[[ INFORMATION SHOWN open ]]
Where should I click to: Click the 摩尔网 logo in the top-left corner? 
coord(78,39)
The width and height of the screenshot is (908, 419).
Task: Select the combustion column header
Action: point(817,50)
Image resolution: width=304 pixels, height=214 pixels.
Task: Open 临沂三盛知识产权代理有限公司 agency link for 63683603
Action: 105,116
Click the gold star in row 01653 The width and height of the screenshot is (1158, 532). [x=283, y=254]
[[ INFORMATION SHOWN closed ]]
[[ INFORMATION SHOWN open ]]
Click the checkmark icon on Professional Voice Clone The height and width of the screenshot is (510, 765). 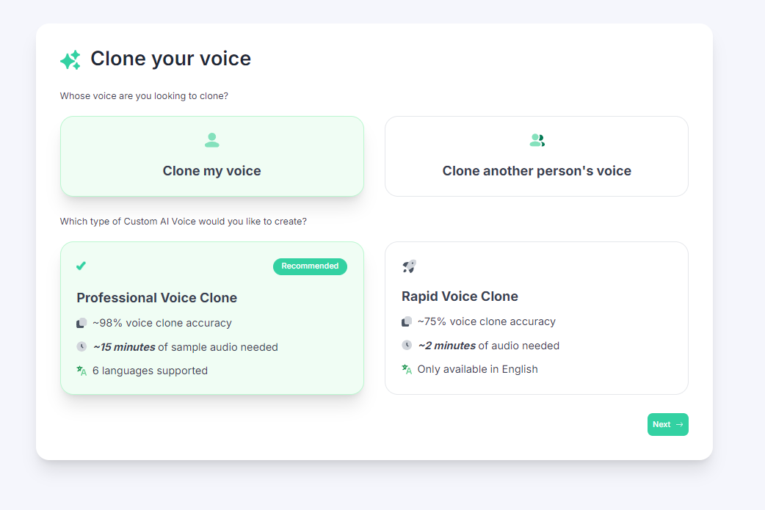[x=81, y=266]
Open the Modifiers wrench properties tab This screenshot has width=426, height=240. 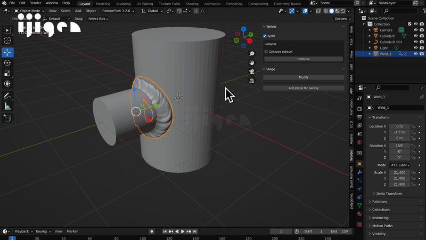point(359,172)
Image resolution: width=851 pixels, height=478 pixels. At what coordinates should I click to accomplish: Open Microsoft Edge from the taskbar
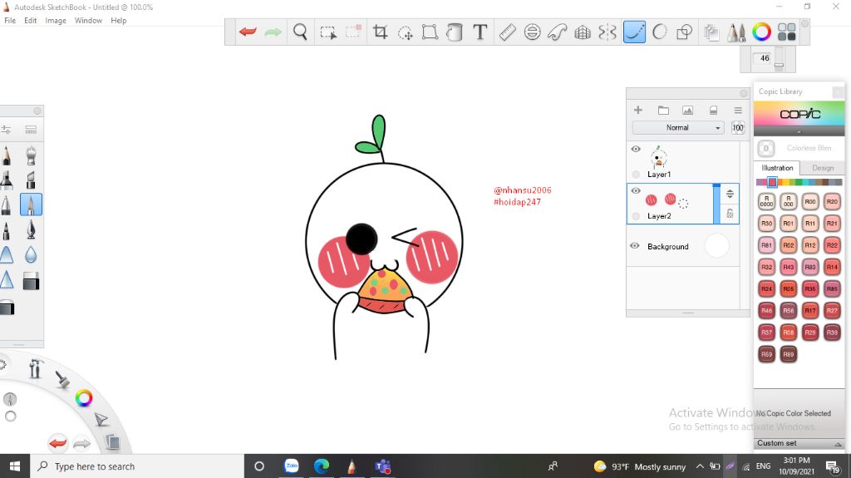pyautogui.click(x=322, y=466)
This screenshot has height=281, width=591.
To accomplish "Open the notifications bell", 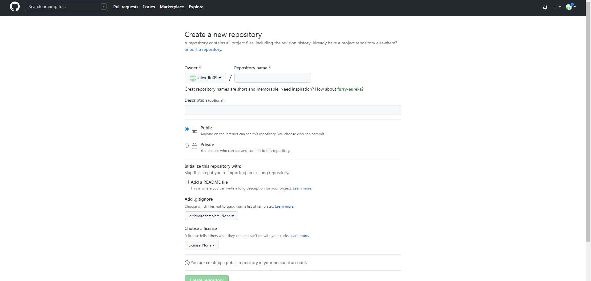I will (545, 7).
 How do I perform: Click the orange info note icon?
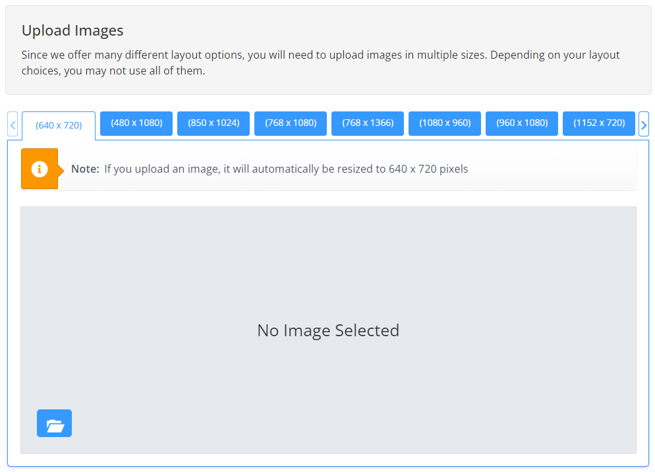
[[ INFORMATION SHOWN closed ]]
[[ INFORMATION SHOWN open ]]
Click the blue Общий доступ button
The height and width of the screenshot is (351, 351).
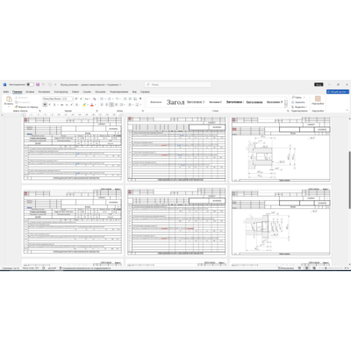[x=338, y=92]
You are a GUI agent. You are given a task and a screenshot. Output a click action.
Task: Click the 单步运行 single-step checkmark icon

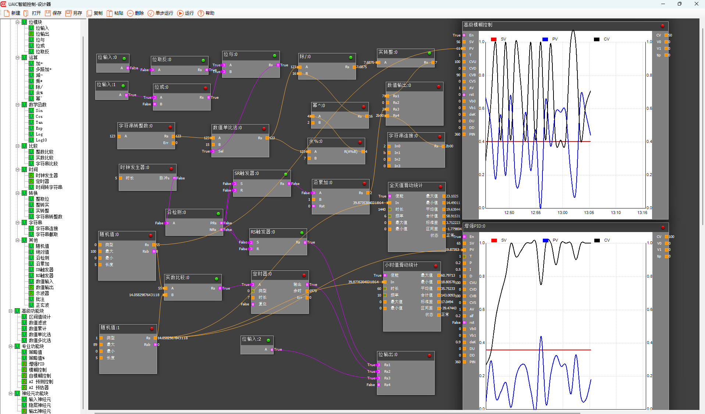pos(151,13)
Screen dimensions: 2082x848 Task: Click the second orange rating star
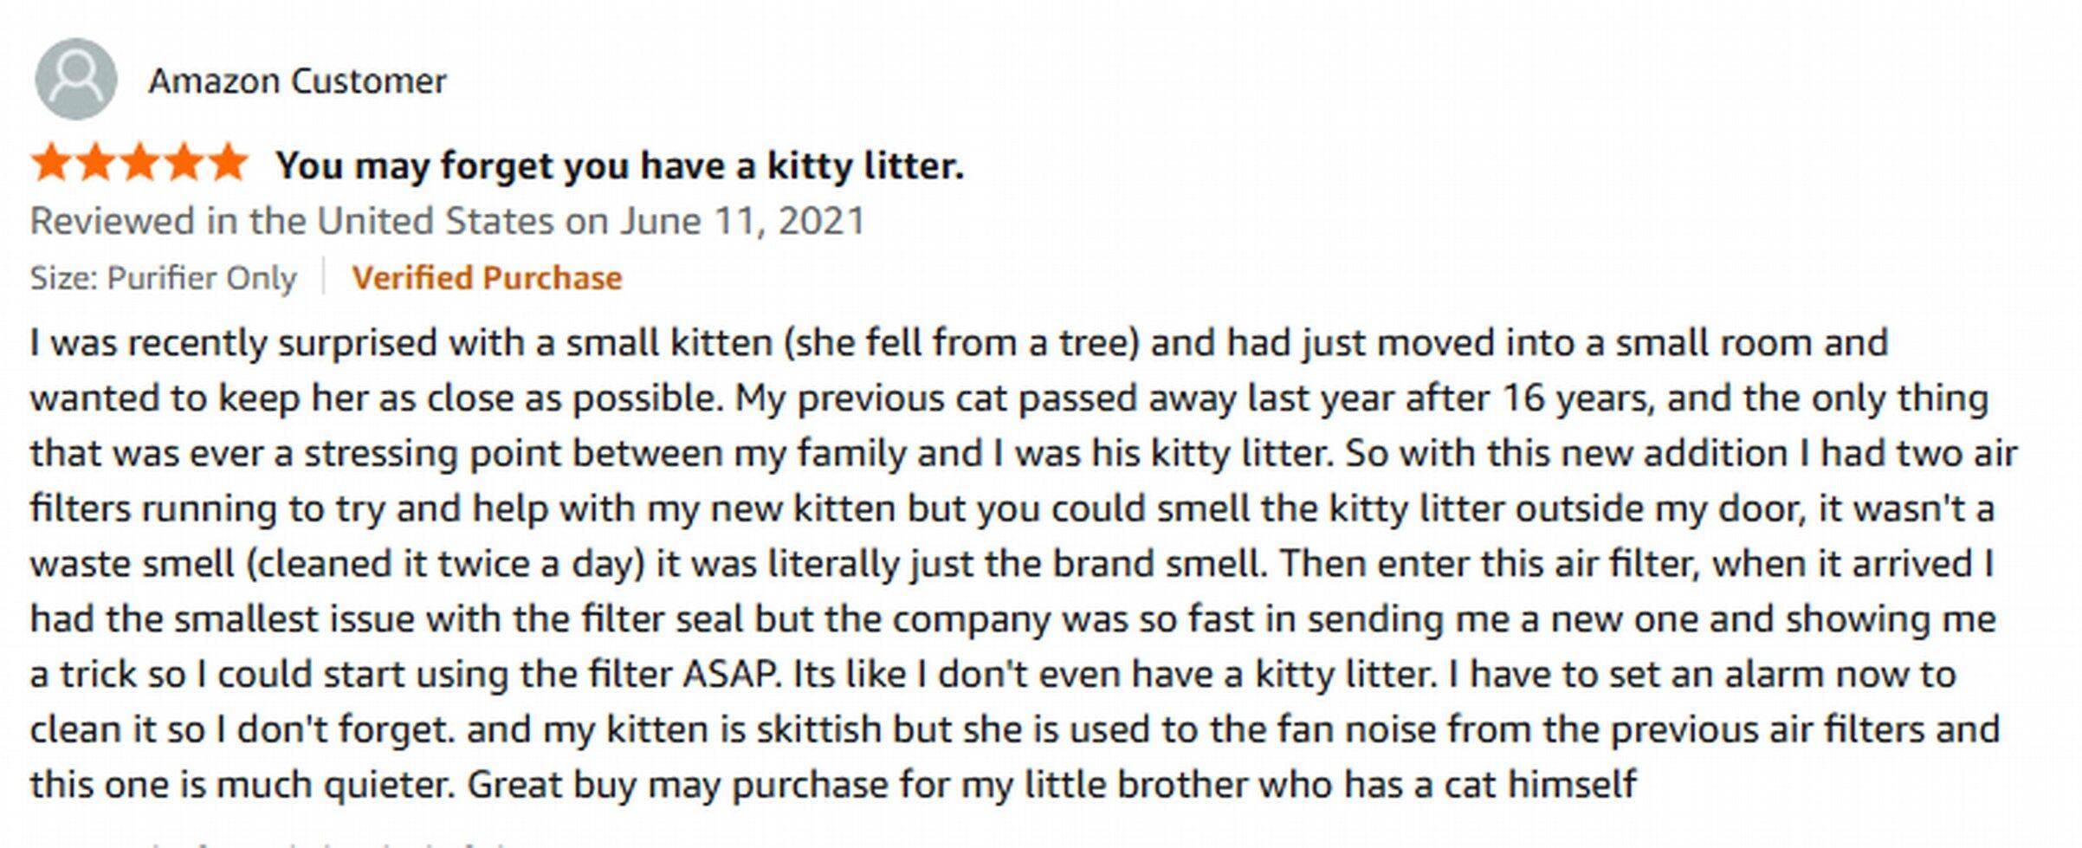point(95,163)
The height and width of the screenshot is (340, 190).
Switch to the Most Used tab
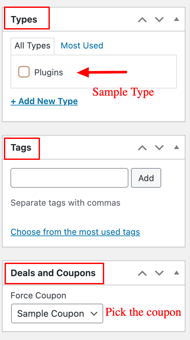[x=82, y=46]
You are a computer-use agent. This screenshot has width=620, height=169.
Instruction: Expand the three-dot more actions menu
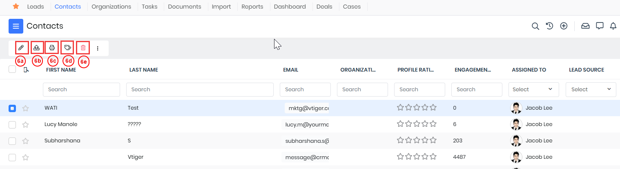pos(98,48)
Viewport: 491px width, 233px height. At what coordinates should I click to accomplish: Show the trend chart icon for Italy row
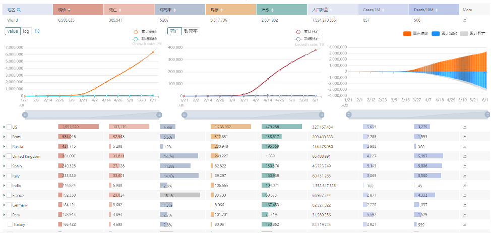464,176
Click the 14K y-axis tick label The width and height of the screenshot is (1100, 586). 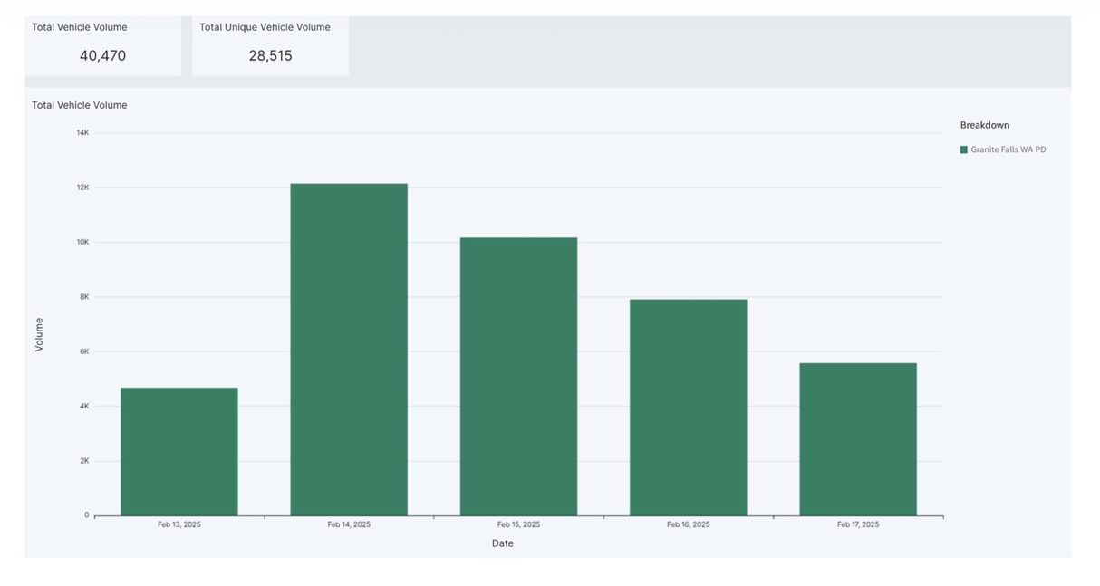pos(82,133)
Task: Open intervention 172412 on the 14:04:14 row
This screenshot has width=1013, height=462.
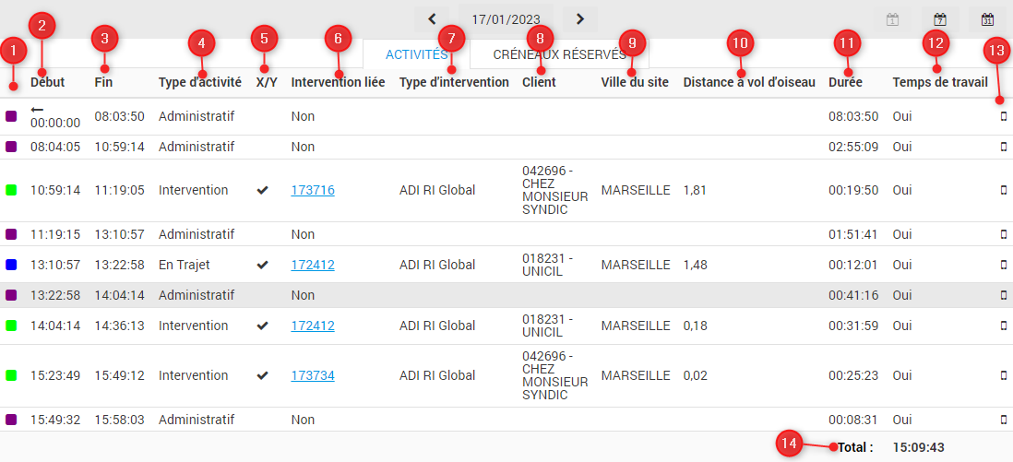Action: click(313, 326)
[[ INFORMATION SHOWN closed ]]
REQUIREMENT | From the records above, pull out each line that has "agent".

ANSWER |
You are a GUI agent. You are given a task and a screenshot. Output a click action.
You are a computer-use agent. This screenshot has width=620, height=169.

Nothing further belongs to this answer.